Walter Smith, 98, of North Little Rock, another Pearl Harbor survivor, also attended the ceremony and said of that day, “You never forget that.”
The ceremony was held in view of North Little Rock’s Arkansas Inland Maritime Museum on the Arkansas River. The museum includes the U.S.S. Hoga, a tugboat that helped beach the U.S.S. Nevada so it would not block the harbor and fought fires on the U.S.S. Arizona for 72 hours after the Pearl Harbor attack.
The museum also includes the U.S.S. Razorback, a submarine that was present in Tokyo Bay during the formal surrender of Japan. Despite the name, the submarine had no previous connection to Arkansas.
“This is a moment of remembrance and reflection to what happened to individual lives 75 years ago and to what happened to our nation 75 years ago,” Gov.
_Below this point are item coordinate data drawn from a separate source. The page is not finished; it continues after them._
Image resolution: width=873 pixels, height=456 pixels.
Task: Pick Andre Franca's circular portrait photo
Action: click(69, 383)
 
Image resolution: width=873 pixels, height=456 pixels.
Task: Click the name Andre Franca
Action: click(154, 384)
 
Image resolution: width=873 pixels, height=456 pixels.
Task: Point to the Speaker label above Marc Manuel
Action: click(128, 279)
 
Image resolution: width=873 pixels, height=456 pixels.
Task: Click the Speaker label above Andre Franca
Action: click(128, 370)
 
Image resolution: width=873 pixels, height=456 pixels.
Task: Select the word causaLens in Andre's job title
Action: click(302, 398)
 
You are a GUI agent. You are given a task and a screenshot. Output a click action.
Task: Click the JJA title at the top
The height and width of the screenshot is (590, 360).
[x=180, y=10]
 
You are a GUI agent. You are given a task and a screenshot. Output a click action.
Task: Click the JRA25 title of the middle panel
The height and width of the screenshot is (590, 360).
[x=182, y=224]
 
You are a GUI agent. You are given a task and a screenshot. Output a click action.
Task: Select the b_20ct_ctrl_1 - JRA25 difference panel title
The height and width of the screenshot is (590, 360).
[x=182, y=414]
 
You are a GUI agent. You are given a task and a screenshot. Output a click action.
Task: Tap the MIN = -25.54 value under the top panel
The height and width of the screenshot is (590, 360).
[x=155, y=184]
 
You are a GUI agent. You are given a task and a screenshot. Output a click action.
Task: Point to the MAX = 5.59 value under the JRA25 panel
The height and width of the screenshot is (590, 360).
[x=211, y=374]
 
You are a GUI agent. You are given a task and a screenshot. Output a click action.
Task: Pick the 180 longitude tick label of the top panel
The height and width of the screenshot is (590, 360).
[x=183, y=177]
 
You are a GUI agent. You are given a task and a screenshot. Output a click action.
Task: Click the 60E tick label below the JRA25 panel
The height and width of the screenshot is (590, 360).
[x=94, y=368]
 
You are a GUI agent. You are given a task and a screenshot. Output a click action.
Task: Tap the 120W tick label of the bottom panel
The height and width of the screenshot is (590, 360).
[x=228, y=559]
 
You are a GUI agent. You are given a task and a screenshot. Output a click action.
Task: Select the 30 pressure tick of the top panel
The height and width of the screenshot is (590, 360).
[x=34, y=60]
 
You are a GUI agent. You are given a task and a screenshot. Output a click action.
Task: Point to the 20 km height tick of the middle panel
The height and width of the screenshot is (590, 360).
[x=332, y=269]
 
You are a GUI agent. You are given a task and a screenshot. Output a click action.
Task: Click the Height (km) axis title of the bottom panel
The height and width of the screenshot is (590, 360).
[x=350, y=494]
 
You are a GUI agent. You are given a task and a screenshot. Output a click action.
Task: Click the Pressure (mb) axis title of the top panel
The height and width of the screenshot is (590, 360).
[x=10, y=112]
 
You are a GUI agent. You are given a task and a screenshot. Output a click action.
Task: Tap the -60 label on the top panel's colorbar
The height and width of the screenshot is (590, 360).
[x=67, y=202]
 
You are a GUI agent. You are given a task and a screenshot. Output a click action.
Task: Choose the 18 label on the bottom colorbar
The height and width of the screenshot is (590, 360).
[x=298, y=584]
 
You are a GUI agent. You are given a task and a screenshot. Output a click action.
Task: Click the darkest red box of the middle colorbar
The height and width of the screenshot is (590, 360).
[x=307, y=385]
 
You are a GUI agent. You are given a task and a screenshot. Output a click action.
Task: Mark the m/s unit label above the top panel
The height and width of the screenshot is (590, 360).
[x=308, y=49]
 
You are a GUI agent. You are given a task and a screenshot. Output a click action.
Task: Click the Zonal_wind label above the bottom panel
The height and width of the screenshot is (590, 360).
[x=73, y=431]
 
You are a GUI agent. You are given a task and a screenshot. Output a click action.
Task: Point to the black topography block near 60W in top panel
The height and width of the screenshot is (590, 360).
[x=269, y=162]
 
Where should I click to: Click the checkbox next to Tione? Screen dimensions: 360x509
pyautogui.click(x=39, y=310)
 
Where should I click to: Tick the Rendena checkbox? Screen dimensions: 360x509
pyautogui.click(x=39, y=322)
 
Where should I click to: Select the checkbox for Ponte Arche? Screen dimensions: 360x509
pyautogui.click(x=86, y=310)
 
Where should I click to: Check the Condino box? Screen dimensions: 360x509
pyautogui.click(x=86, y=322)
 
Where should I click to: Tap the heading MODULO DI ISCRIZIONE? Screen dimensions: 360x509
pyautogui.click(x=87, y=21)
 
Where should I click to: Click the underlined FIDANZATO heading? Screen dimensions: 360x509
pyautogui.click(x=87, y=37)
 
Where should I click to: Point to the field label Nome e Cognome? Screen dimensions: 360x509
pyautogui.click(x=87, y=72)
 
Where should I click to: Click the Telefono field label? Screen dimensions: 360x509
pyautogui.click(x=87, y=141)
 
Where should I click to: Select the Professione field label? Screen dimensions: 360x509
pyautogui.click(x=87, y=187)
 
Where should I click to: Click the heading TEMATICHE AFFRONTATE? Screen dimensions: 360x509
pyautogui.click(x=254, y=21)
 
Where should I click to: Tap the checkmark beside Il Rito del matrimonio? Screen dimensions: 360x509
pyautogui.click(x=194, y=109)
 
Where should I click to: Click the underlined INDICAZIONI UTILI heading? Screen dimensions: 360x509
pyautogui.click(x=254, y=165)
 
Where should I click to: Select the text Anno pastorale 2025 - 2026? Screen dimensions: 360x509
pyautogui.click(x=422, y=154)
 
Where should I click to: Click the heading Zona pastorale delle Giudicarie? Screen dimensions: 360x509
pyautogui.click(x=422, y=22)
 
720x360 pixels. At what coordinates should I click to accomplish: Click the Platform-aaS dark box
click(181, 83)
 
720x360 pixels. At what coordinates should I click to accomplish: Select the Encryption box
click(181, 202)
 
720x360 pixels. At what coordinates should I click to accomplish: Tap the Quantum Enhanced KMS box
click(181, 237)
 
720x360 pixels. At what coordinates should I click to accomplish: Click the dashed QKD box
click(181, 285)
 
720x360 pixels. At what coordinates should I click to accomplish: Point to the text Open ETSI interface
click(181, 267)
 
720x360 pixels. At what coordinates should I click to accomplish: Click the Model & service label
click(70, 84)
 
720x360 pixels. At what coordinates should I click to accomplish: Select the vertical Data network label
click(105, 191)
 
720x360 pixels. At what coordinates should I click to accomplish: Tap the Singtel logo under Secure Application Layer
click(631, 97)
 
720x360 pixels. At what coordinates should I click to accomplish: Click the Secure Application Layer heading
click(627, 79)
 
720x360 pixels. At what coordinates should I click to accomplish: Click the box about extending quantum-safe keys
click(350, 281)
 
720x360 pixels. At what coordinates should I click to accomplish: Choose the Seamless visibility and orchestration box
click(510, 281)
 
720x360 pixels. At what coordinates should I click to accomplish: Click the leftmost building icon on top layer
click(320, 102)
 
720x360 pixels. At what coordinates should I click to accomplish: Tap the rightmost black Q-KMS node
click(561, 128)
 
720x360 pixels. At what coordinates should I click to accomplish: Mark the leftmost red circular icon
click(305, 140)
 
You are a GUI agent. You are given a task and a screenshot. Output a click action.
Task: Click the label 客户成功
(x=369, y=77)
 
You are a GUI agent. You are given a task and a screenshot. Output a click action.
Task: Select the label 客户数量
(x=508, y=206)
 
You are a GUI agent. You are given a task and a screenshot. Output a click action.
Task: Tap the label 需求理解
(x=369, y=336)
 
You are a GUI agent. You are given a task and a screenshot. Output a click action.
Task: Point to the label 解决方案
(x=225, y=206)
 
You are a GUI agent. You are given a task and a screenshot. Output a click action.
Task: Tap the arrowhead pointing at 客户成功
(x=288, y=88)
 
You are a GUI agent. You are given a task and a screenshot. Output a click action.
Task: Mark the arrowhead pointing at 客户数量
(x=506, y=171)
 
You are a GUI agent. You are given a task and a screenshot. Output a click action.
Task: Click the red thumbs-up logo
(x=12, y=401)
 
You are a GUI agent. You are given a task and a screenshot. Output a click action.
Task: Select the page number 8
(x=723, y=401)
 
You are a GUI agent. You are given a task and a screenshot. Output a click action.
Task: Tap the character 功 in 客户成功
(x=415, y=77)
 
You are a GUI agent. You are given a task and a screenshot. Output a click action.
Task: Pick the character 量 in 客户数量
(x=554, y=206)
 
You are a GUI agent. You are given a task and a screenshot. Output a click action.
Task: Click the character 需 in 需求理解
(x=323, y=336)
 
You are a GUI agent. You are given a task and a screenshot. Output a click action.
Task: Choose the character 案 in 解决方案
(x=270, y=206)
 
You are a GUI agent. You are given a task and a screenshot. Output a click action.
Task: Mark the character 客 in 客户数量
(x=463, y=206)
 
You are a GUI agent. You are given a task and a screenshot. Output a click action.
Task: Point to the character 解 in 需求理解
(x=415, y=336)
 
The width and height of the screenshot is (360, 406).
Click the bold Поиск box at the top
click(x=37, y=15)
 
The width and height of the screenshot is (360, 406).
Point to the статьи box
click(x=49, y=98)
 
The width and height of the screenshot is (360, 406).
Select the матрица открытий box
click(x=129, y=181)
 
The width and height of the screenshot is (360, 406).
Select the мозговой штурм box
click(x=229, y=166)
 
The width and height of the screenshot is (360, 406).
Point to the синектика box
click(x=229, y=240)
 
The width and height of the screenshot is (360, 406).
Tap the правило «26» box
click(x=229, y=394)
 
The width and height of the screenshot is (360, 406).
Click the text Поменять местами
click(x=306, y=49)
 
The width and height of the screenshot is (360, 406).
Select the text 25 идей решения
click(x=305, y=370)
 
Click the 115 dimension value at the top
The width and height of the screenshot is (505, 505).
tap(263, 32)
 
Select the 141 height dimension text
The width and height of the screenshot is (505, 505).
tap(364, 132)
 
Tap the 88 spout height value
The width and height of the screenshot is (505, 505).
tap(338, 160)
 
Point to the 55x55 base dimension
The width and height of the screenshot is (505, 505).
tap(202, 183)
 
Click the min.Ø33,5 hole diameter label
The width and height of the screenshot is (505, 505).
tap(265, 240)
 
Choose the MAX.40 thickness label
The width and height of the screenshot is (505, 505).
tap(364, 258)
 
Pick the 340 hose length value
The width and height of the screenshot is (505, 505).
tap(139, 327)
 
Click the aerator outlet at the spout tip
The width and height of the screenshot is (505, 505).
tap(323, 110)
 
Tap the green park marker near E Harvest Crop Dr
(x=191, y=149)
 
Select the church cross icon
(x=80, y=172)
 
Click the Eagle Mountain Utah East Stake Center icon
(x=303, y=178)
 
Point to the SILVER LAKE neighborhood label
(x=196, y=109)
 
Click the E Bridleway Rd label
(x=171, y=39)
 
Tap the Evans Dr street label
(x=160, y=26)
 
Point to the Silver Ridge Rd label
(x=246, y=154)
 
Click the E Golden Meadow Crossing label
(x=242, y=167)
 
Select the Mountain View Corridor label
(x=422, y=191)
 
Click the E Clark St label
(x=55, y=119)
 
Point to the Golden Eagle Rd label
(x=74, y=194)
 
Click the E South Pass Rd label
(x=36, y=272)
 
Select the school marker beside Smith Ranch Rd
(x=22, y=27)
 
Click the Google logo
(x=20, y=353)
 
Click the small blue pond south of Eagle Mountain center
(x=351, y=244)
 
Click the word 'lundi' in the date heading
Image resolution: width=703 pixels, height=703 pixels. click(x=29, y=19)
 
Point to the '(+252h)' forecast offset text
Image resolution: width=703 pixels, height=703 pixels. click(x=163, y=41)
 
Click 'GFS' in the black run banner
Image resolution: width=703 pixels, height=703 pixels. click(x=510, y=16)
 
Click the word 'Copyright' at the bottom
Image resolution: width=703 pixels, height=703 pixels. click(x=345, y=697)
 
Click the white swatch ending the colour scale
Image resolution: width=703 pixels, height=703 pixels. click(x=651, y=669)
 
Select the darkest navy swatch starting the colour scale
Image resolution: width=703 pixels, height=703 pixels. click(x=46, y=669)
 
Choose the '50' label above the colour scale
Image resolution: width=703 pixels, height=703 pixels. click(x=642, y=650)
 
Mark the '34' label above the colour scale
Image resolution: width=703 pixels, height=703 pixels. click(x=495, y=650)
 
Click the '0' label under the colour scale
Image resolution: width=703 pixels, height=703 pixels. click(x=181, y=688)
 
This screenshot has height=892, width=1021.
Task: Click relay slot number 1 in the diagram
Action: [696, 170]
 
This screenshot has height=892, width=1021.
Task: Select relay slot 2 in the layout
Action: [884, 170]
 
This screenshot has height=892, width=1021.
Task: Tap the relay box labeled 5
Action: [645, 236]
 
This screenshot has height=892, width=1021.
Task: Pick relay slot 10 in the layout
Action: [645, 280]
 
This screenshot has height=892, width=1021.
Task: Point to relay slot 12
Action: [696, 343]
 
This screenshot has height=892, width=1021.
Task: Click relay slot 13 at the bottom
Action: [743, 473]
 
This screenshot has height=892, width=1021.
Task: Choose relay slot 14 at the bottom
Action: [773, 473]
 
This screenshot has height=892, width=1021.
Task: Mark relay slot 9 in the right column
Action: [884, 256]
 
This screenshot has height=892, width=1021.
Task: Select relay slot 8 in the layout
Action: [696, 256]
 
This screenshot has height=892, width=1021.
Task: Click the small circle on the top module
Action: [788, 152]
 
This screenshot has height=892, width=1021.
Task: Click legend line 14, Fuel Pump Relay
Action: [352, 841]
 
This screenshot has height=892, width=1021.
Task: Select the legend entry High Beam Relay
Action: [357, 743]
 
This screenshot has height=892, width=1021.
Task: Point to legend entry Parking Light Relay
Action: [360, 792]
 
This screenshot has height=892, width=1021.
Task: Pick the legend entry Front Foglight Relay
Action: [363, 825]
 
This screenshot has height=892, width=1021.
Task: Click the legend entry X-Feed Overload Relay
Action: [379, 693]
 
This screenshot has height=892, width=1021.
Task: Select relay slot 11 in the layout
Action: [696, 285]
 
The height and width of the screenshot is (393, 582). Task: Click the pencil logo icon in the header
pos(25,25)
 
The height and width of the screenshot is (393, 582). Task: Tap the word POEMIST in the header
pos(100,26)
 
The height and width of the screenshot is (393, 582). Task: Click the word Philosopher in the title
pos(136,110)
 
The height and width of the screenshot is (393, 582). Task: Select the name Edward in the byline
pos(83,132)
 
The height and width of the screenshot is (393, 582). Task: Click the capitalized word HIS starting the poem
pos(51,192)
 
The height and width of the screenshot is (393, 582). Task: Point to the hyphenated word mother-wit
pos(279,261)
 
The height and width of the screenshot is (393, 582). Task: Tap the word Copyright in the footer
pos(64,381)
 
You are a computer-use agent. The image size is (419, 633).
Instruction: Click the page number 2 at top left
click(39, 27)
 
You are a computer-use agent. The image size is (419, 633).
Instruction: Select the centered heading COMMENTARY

Asa Hutchinson said during the ceremony.
Hutchinson said 144 Arkansans served at Pearl Harbor, and 23 Arkansans were killed on the U.S.S. Arizona.
He said he did not know how many Arkansans enlisted in the military the day after the attack, but “that number has to be amazing.”
“It was not on that next day but sometime later during World War II that my father (John Hutchinson) also signed up in World War II and served the United States Navy in the Aleutian Islands,” Hutchinson said.
The governor said that before the attack, some were pushing for the U.S. to be isolationist and not get involved in the war, but after the attack “there was never a doubt again about whether the United States should enter the conflict. There was never a doubt as to whether it was our responsibility.”
North Little Rock Mayor Joe Smith said, “When we say that we will never forget, we mean it. And with this memorial here with the Inland Maritime Museum, there is not a better place anywhere in the country for this to be.”